El recorrido que hace la película de Jan Komasa alrededor del concepto del duelo, de la fe y de la religión como elemento indisoluble del ser humano puede ser comprendido como un acto casi de redención o de pura interpretación: la facilidad con la que parece penetrar en las profundidades de un sentimiento tan confuso como la propia realidad del creyente y el potencial que emana de sus convicciones para dirigir su vida adquiere un valor central, hasta el punto de que es esta disyuntiva, la que separa la creencia sincera y humilde del simple escape moral, la que vertebra el núcleo de Corpus Christi, no convirtiendo el agua en vino, pero sí humanizando y obligando al espectador a olvidarse de lo sacro para entrar en lo ambiguo y, sobre todo, en lo moralmente demandante. Desde el más absoluto de los respetos hacia el hecho religioso en sí mismo, la película mantiene un autodiálogo sobre la bondad y la maldad, sobre las implicaciones que la venganza o la ira provocan en el cuestionamiento personal de la propia sinceridad, y las contrapone a una religiosidad que casi podría llamarse espiritualidad, enfocada desde un prisma deconstructivo que desenfoca la propia fe ortodoxa de las plegarias y las penitencias y la coloca en un continuo ético muy estimulante, que personificado en la poderosa presencia de Bartosz Bielenia, pone en tela de juicio la hipocresía social del que ve la paja en el ojo ajeno. Mientras se vale de una puesta en escena sobria y desaturada, y de constantes referencias al material bíblico del que parte —«me has vendido»—, compone un relato que, por lo punzante, se vuelve incómodo y transformador, y es a través de esta condición entre lo documental y lo alegórico que alcanza un equilibrio perfecto entre lo narrado y lo sugerido.

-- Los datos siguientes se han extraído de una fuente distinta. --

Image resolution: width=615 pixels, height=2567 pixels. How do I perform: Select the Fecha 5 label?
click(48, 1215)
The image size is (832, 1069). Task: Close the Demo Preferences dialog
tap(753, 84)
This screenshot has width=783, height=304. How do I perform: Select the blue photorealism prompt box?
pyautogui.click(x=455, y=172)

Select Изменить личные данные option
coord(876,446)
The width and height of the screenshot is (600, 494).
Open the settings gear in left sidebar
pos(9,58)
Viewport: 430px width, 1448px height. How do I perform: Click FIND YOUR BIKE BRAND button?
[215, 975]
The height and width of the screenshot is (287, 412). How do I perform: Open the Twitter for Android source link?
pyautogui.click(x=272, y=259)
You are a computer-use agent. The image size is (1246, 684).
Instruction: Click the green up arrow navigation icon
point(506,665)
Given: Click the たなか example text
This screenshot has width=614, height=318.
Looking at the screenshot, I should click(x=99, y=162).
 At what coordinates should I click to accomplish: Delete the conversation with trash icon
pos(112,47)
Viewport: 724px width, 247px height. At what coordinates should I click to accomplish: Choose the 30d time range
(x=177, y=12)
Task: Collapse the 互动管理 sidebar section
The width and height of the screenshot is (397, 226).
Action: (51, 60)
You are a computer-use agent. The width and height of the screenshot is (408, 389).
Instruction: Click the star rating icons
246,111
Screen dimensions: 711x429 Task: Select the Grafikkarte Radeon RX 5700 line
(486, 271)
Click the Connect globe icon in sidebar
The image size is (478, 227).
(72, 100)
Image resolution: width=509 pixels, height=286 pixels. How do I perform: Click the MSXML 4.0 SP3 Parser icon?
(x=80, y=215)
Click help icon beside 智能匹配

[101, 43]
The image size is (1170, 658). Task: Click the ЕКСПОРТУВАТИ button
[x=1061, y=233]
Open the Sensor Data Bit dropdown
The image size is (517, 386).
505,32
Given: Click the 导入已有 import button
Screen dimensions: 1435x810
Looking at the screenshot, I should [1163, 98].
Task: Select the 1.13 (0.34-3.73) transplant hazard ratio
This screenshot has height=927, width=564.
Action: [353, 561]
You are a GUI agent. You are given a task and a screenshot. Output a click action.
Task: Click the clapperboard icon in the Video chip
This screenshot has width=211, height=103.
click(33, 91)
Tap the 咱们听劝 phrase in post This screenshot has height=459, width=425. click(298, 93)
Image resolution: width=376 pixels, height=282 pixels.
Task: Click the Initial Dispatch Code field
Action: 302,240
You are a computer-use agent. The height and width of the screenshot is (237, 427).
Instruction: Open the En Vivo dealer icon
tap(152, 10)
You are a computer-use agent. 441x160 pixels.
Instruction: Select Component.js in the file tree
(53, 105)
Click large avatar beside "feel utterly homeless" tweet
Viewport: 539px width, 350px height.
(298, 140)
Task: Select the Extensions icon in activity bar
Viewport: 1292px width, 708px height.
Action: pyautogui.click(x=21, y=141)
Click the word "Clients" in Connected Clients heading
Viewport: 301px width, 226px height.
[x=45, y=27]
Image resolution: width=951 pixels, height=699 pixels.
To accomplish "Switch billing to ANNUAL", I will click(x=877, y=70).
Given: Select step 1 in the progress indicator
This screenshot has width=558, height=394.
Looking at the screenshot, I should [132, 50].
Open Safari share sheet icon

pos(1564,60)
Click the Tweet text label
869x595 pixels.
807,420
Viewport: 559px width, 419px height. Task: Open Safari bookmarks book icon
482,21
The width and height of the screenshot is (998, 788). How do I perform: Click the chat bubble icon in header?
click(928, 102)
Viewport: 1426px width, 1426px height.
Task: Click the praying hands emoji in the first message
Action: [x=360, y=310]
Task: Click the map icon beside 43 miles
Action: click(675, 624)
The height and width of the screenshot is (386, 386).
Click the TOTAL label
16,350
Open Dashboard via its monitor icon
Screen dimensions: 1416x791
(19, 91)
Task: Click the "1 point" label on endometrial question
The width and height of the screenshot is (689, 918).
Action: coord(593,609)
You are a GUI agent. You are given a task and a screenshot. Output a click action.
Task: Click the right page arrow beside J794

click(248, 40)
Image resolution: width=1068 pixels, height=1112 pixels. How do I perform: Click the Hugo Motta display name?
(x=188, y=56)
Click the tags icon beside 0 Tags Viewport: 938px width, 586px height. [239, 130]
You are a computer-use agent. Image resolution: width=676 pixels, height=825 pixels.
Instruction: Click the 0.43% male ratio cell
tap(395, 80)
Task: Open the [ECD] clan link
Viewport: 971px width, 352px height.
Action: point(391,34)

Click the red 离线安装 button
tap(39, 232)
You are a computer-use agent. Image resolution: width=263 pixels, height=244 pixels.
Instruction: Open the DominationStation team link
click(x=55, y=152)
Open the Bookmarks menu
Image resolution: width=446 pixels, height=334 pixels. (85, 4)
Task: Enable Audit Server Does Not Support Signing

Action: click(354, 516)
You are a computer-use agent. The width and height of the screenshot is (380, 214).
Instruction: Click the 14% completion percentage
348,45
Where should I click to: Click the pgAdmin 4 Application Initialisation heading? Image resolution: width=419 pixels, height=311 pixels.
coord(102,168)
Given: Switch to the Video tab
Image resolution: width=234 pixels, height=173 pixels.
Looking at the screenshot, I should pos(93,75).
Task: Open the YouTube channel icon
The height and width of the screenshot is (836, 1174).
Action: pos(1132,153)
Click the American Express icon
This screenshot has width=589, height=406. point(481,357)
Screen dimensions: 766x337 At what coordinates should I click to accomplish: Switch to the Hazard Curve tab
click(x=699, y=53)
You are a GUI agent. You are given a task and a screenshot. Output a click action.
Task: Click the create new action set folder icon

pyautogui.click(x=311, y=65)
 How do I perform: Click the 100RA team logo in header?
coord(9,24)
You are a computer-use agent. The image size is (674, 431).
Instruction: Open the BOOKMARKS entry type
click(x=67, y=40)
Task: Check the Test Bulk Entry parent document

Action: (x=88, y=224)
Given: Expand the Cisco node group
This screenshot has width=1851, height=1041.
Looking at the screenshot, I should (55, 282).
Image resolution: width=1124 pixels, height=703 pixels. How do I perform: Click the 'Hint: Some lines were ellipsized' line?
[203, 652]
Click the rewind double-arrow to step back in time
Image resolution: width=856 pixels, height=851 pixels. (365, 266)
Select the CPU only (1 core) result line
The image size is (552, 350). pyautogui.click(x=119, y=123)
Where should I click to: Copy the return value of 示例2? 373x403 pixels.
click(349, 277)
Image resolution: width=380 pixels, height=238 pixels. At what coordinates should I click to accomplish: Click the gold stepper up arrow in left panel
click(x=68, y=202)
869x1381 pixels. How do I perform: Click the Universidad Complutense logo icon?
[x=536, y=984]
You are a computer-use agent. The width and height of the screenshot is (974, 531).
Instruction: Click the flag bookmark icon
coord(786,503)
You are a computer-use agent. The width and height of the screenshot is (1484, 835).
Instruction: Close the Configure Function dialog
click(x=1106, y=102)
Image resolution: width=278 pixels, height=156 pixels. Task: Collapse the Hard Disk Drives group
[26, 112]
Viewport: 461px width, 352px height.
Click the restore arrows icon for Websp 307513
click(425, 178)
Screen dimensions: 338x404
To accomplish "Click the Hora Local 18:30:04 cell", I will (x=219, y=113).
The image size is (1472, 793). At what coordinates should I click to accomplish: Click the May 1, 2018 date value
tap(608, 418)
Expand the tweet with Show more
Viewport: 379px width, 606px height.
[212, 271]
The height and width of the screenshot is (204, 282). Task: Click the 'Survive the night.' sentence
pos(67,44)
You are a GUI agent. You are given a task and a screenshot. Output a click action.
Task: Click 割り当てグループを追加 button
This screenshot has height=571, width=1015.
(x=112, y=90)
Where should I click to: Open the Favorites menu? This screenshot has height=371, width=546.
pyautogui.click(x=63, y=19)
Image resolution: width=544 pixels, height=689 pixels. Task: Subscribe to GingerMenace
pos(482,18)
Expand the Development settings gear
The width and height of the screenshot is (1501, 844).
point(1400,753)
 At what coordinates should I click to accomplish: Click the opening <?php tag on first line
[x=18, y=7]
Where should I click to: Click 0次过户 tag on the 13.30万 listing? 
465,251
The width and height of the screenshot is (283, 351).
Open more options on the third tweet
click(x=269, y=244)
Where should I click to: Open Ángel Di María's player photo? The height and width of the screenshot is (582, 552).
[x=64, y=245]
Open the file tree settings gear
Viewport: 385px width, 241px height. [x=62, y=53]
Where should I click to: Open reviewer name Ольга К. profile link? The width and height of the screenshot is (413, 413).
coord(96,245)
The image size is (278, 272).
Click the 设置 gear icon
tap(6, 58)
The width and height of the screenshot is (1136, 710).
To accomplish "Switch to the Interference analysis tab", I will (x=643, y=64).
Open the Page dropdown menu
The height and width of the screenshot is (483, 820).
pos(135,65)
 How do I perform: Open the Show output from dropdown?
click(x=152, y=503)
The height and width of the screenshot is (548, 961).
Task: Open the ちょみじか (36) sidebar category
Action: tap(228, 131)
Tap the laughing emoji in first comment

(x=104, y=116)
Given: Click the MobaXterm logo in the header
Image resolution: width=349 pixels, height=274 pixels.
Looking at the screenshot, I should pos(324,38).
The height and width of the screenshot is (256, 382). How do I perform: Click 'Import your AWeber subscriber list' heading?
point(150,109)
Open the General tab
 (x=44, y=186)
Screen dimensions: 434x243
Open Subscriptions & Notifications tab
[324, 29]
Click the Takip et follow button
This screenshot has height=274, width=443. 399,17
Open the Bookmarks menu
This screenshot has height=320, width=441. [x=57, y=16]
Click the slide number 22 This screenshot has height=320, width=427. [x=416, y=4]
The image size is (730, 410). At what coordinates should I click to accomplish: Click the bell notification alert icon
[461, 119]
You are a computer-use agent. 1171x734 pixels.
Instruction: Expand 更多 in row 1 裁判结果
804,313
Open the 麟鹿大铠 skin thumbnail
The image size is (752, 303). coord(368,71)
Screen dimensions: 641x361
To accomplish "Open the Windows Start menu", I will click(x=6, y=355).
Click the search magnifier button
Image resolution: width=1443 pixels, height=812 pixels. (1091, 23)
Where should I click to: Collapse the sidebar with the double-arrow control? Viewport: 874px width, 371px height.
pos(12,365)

Pero Corpus Christi también es, a su vez, una afilada daga que se clava lentamente en el costado del caciquismo y la exculpación casi sistemática del que lo perpetra, en este caso personificado, en otro acto más de impostura, por un preocupado ciudadano —el alcalde— que se jacta de velar por la reinserción laboral y el bienestar de sus gentes pero tiene sus intenciones más dirigidas hacia mantener su tren de vida al margen de espíritu y fe. Así, Jan Komasa juega con el factor del poder mientras lo enfrenta al revolucionario modo de ejercer (o pretender) el sacerdocio de Daniel, desvinculado por completo de los intereses que deja entrever el cineasta entre unos y otros, y creando una complicidad con un público que acaba más preocupado de las (sinceras) palabras del joven impostor que de su afiliación religiosa. Corpus Christi recupera un modo de hacer cine que recuerda que las grandes revoluciones suceden en el interior y en completo silencio; un cine cargado de significado que penetra con fiereza en el núcleo de la condición humana y lo expone con gran facilidad narrativa. No se trata de creer o no creer, sino de reivindicar que cada cual pueda hablar a través de su propia voz.